Via del Cardo

 
 
 
Si parte da Monticelli d’Oglio e si arriva a Fenili Belasi (nella Bassa bresciana), quasi totalmente piana con lievissime pendenze intorno all’ 1,5 % solo nel tratto del Colle Netto tra Capriano del colle e Fenili Belasi. Difficoltà da 1 a 10:2, lunghezza stimata 30 Km Circa, ideale da percorrere con qualsiasi bicicletta (specie se city bike, mountain bike, grazziella o altre bici comuni da uomo, donna o bambino). Come già detto precedentemente sul confine tra Monticelli e Robecco d’Oglio si dirama una parte di ciclovia che giunge sino a Verolanuova, attraversando Campazzo, Bettegno, e la località Le Vallate,da qui si sale fino a raggiungere Piazza delle Libertà e uscendo dal paese, dalla nostra sinistra si giunge a Scorzarolo; una volta oltrepassatolo ci dirigiamo verso il Torrente Strone, seguendo il suo andamento rimaniamo sulla pista ciclabile che porta a Cadignano e passando sotto l’arco rinascimentale posto all’ingresso del paese se ne raggiunge il centro, proseguendo diritti si arriva a Cadignano e una volta attraversato il ponte che si inarca sullo Strone ci si ritrova immersi nel verde della Bassa tra antichi cascinali e rustici poderi, dopo circa 2 Km si incontra la strada statale 668 detta Lenese, tramite un ponte di recente costruzione la si può scavalcare in tutta sicurezza; girando a destra alla rotonda di Faverzano si ritorna sulla ciclabile che porta a Offlaga e una volta giunti a destinazione possiamo scegliere se tornare sulla ciclabile che porta nella Città di Manerbio (in frazione Cingano è possibile ammirare un mulino in ottime condizioni ) oppure proseguire diritti seguendo il corso del Mella; arrivando dunque a Corticelle Pieve ove proseguendo sulla strada si arriva, via Azzano Mella a Capriano del colle, celeberrima località nota a tutti per la produzione dell’omonimo vino D.O.C. dal 1980, notare i caratteristici vigneti sul Colle Netto (o impropriamente Monte Netto) in località Fenili Belasi.

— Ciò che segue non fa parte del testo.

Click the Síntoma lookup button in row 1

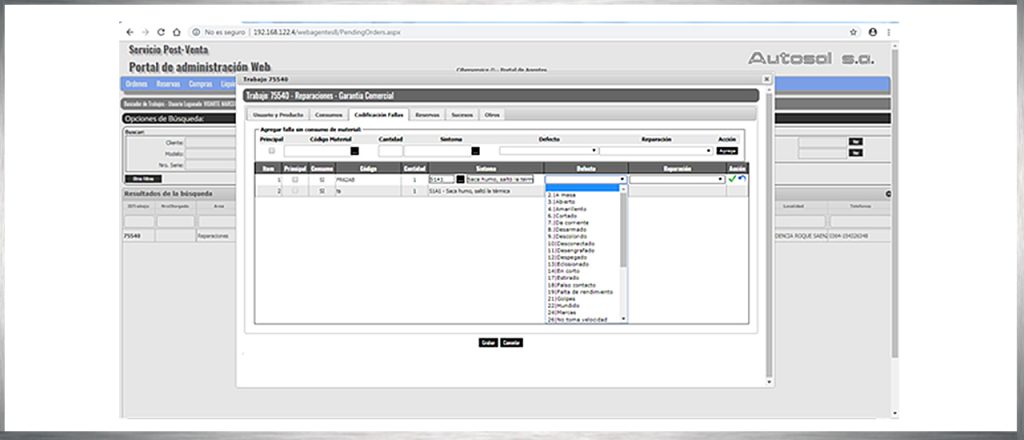point(460,179)
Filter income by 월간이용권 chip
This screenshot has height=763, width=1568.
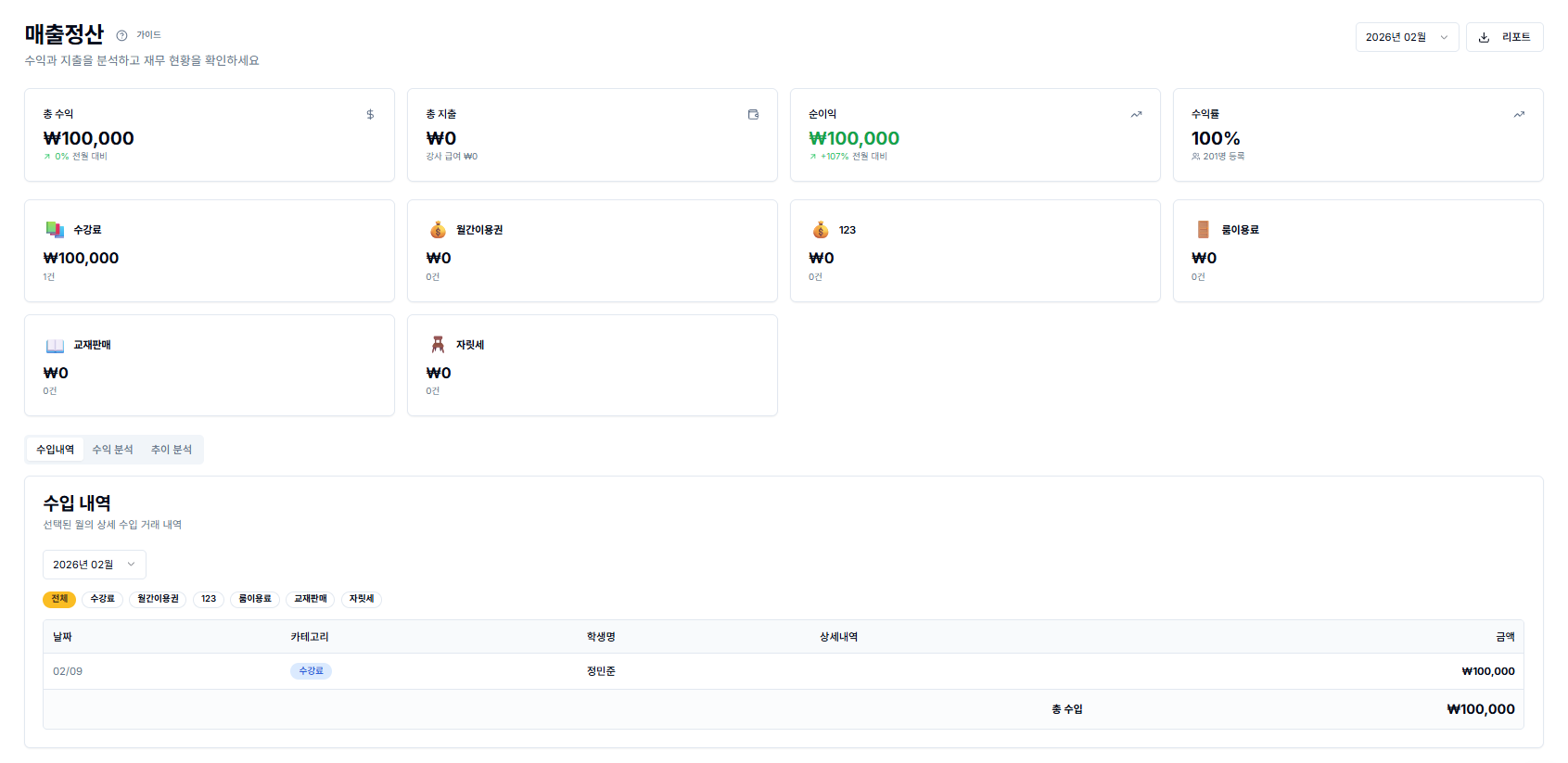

CENNI STORICI E CURIOSITA’

Sull’attuale statale Brescia-Cremona in corrispondenza della foce del Mella entrante nell’Oglio erano concentrati nell’antichità gran parte degli acquitrini di tutto il territorio bresciano; spesso paludosi e talvolta nemmeno utilizzabili per funzioni irrigue; erano considerati all’ epoca pericolosi e inproduttivi per via del terreno circostante particolarmente mobile, e per il fatto che nulla potesse essere coltivato. Con l’arrivo dei Romani intorno al 196 a.C. infatti, si formò da Calvisano fino a Pontevico uno dei primi “ Consorzi di bonifica” della storia. Per opera di Tito Quinzio Flaminio fu costituita una centuriazione, affidata ai veterani militari e con lo sforzo della popolazione locale, furono in pochi anni ripuliti svuotati e riportati di terra nuova, il fenomeno delle lame nel bresciano è infatti molto diffuso anche a Carpenedolo sulla sponda sinistra del Fiume Chiese oppure a Novagli (dove Nova Ljia significa proprio le nuove terre). Il riferimento al cardo invece non e chiarissimo ma pare che nei terreni non eccessivamente ricchi di scheletro fu coltivata questa orticola tanto che la strada fu soprannominata Cardus Maximus de Brixia et Cremonea.